=== Begin Enclosure ===

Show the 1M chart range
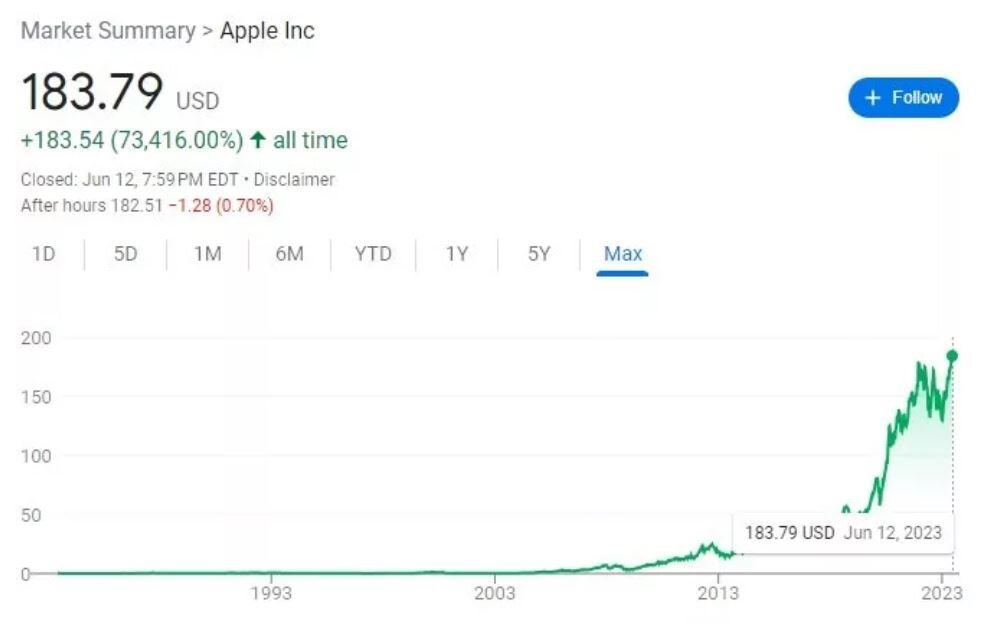Image resolution: width=991 pixels, height=642 pixels. click(x=207, y=254)
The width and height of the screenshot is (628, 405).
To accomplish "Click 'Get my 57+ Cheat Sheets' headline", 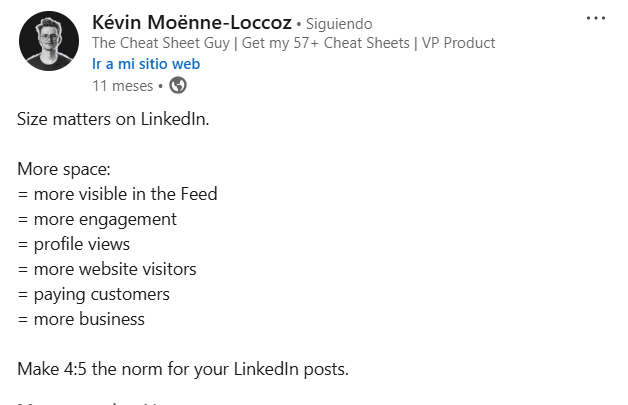I will 326,43.
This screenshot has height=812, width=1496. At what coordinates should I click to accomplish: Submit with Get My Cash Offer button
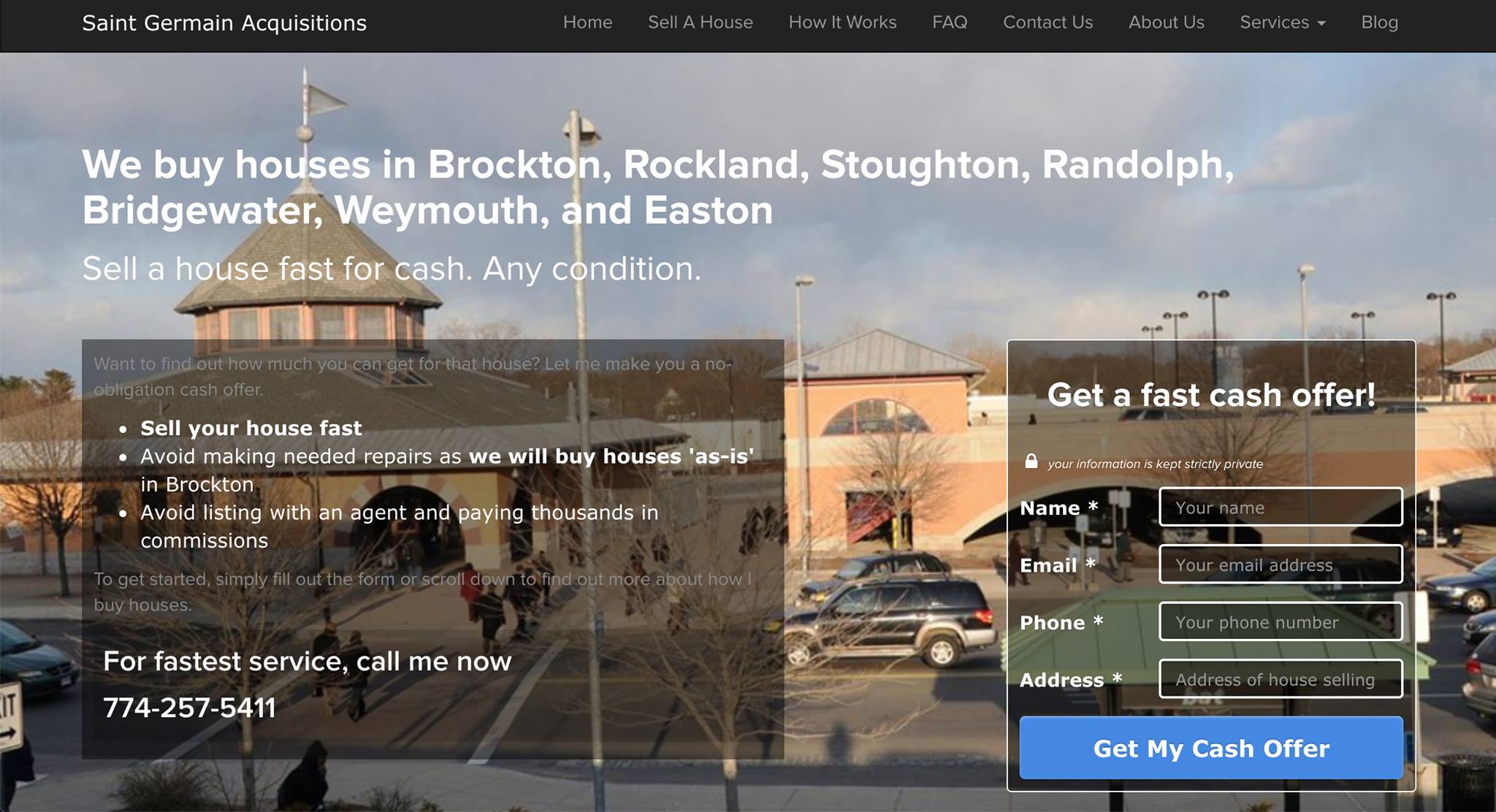click(x=1211, y=748)
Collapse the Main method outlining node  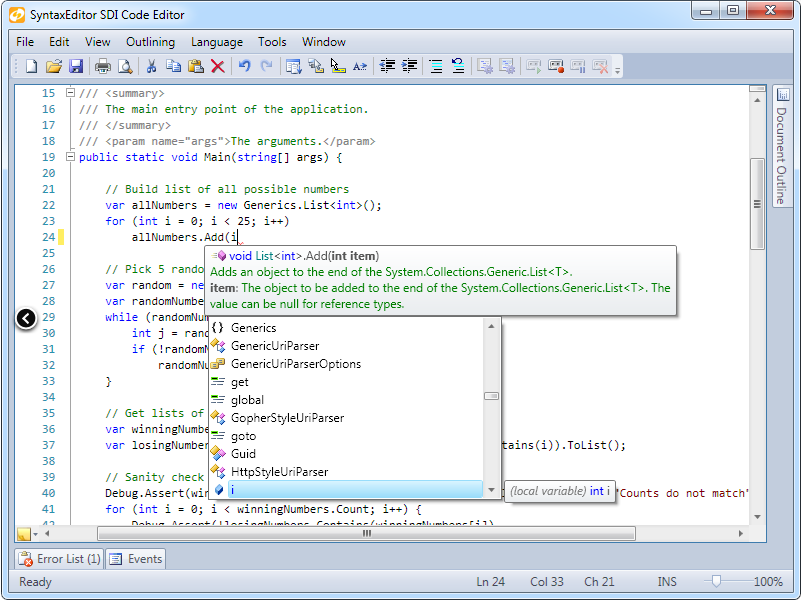pos(70,157)
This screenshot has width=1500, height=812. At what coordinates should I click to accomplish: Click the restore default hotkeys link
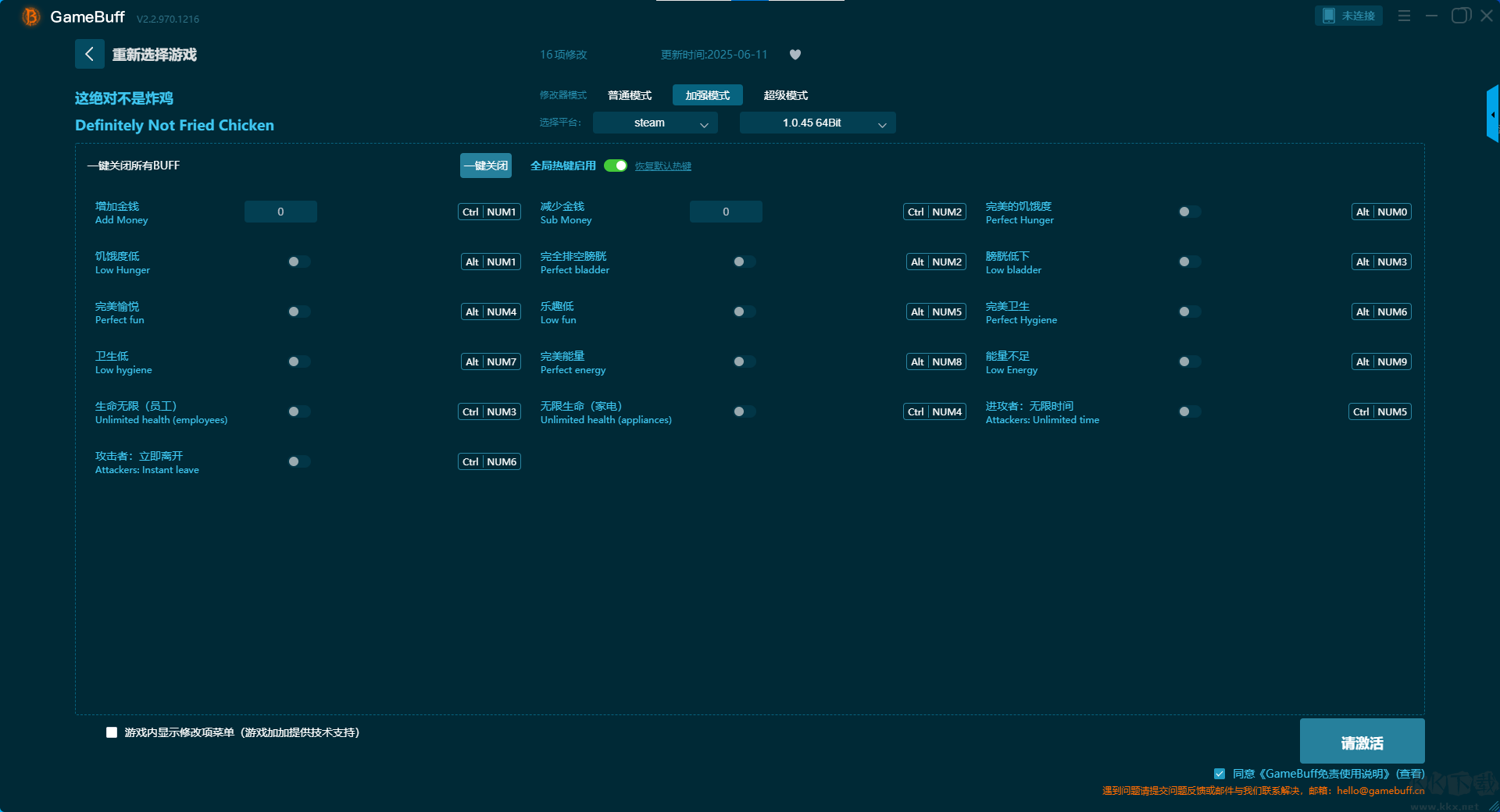pyautogui.click(x=662, y=166)
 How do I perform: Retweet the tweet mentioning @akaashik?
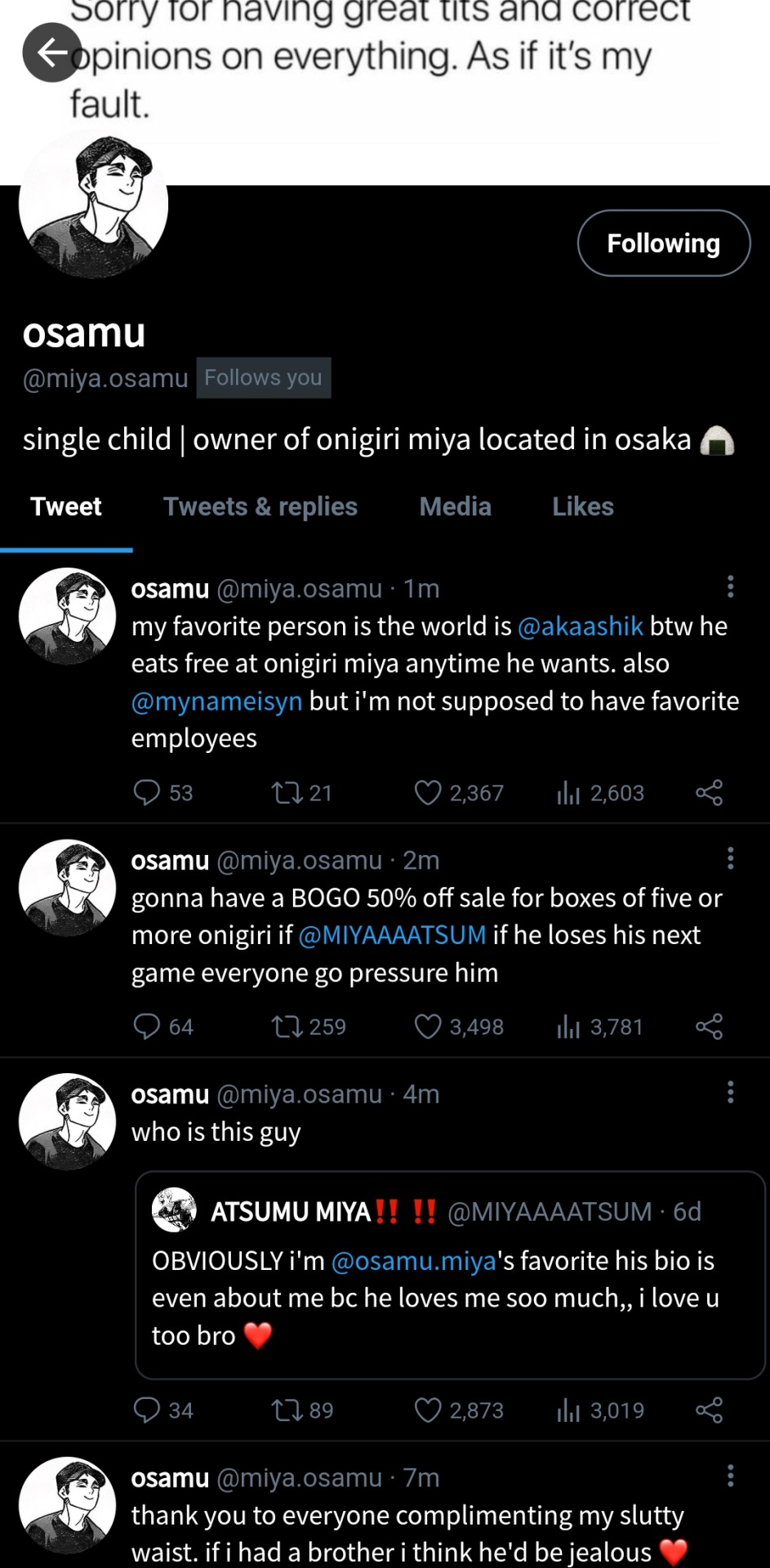[287, 792]
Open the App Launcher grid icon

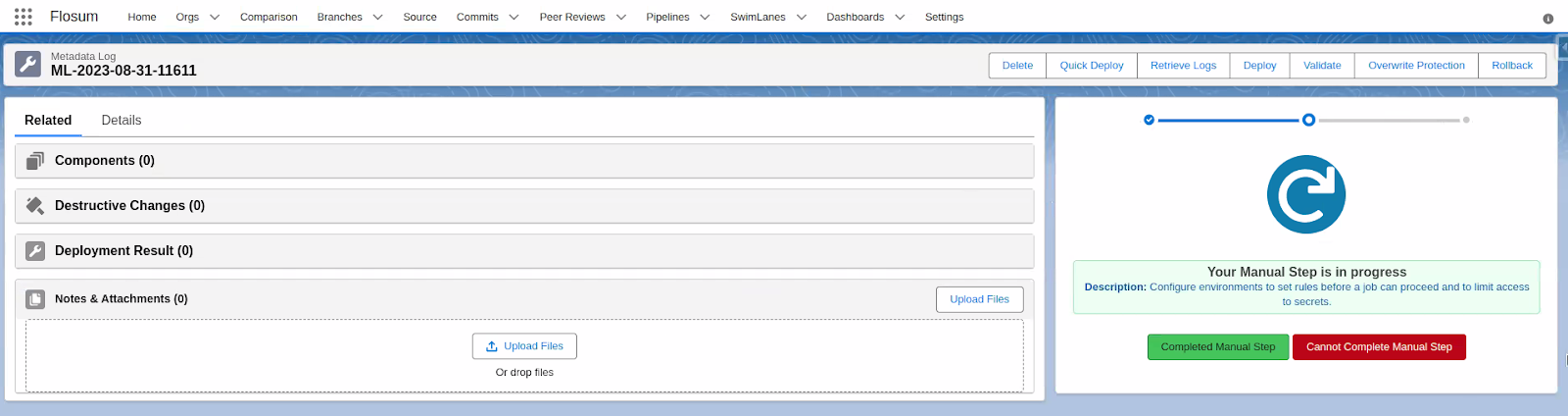[x=24, y=17]
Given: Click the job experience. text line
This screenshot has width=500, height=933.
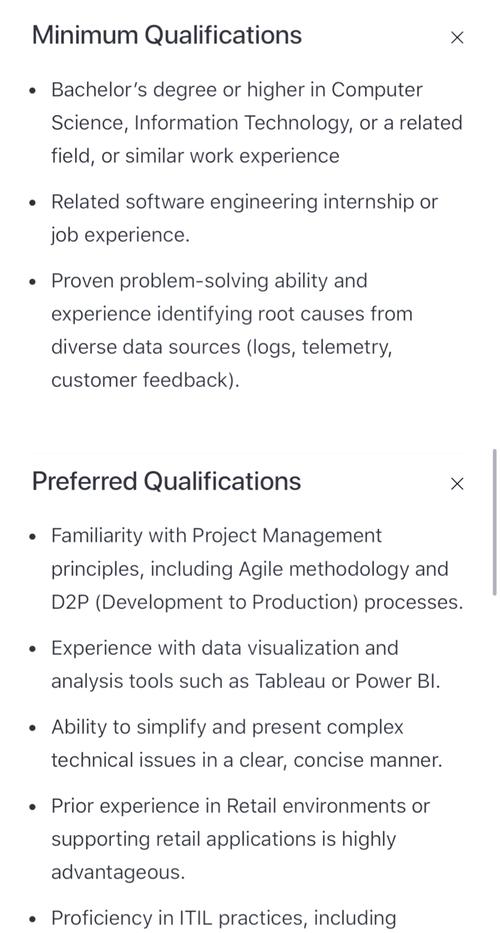Looking at the screenshot, I should point(120,236).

=== End Enclosure ===

The problem: Exactly and only the lines from the one holding "How do I perform: Retweet" through the final line of the material must be returned, both ends included, without any pictures.

Output for this exercise:
 How do I perform: Retweet the tweet mentioning @akaashik?
[287, 792]
Open the App Launcher grid icon

[x=24, y=17]
Given: Click the job experience. text line
This screenshot has width=500, height=933.
Looking at the screenshot, I should point(120,236).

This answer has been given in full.